When the bitstream uses default (flat) scaling, no IQMatrixBuffer
arrives [...]

Earlier draft of this patch unconditionally omitted SCALING_MATRIX in
FRAME_BASED. That's corpus-correct (bbb has no explicit scaling
lists) but the wrong predicate: the kernel-side gating is by
"matrix-supplied vs. not," not by decode mode. Streams that signal
explicit scaling lists must submit SCALING_MATRIX in either mode.

Contract verification (audit_0008_decode_params_2026-05-01.md +
hantro_h264.c::assemble_scaling_list): the kernel uses the supplied
matrix when SCALING_MATRIX is in the control batch and falls back
to spec-defined defaults when absent. Mode-independent.
</code>

What this gets right:

  * **Contract first** — per-control rules cited from kernel doc (''ext-ctrls-codec-stateless.rst:752''), kernel driver (''hantro_h264.c::assemble_scaling_list''), and sibling implementation (gst-plugins-bad commit 9e3e775) //before// any patch hunks.
  * **Corpus-correct ≠ spec-correct, called out by name** — the rejected predicate ("omit SCALING_MATRIX in FRAME_BASED") //did// match the BBB baseline. It still got rejected, because the contract said the gate is "matrix-supplied vs. not," not "decode mode." This is exactly the Phase 3-derived-implementation trap.
  * **Then** the diff implements one branch per contract clause: SPS/PPS/DECODE_PARAMS always, SCALING_MATRIX iff ''matrix_set'', SLICE_PARAMS iff SLICE_BASED, PRED_WEIGHTS iff SLICE_BASED + ''V4L2_H264_CTRL_PRED_WEIGHTS_REQUIRED''.

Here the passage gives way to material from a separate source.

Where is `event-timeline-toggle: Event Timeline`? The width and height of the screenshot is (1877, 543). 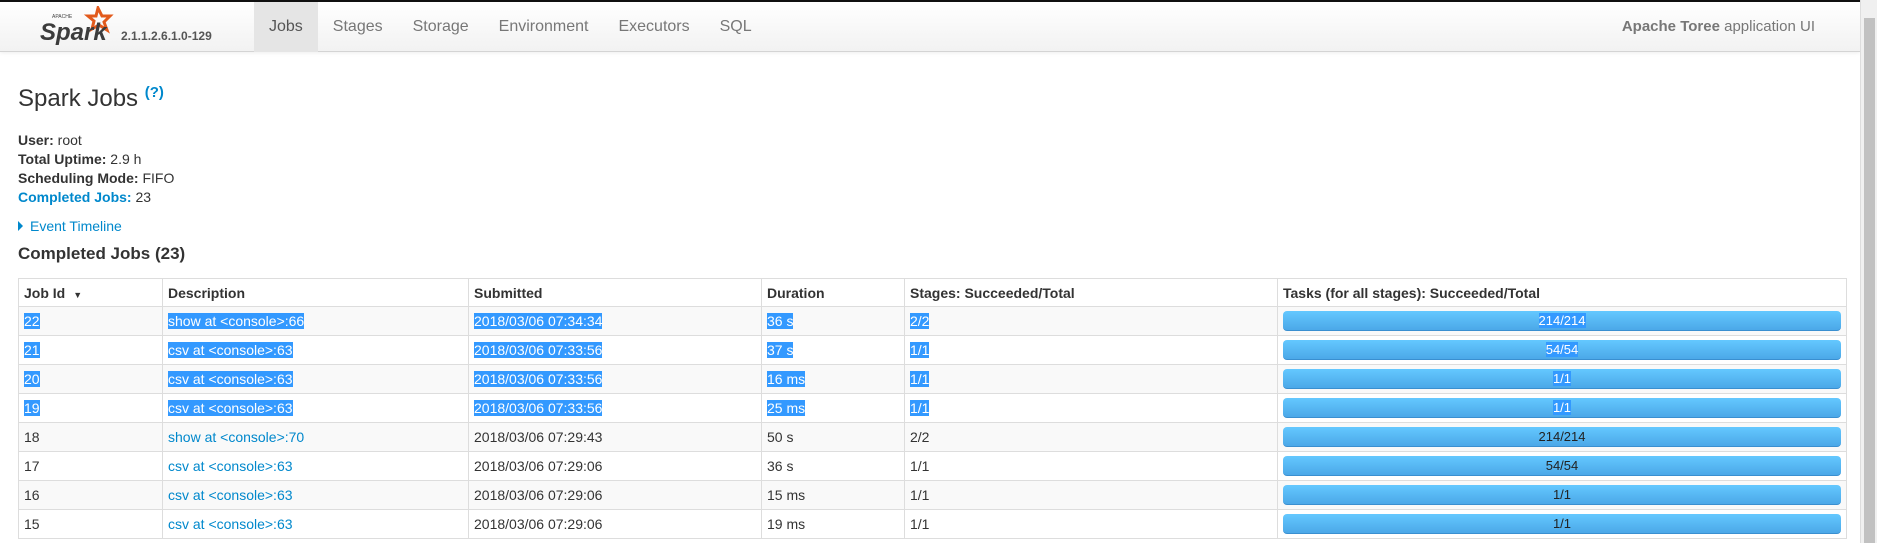
event-timeline-toggle: Event Timeline is located at coordinates (102, 226).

Mirror format anywhere reviewable: PR description, commit message body, plan section, or a header comment block. The shape is //contract clauses with citations → code that maps 1:1 to those clauses//.

===== Phase 7 — Verification Measurements =====

Repeat measurements from Phase 3. Compare explicitly against baseline.

  * **If the delta does not match Phase 4's prediction → loop back to Phase 4** (re-plan). Do not declare success when the numbers say otherwise; an unexplained delta is a finding, not a footnote.

===== Phase 8 — Memory Update =====

Loop terminates here. Distill the lesson into a memory entry — what was the mistake the loop caught, what's the rule that would shorten the next cycle. Do not let the lesson rot in chat history.

===== Loopback edges (summary) =====

  * Phase 3 → Phase 1 (metric was wrong)
  * Phase 7 → Phase 4 (plan didn't deliver predicted delta)
  * Phase 8 closes the loop

===== Why this exists =====

Several recurring failures in prior work codify into individual rules — observer-first, simulate-before-flash, three-strikes-then-verify, "trust eyes not vibes," scope-strictly-to-plan, no-fake-dry-run. Those are all symptoms; this loop is the structural fix. Use it as the spine and let those rules show up as rejection patterns inside the appropriate phases.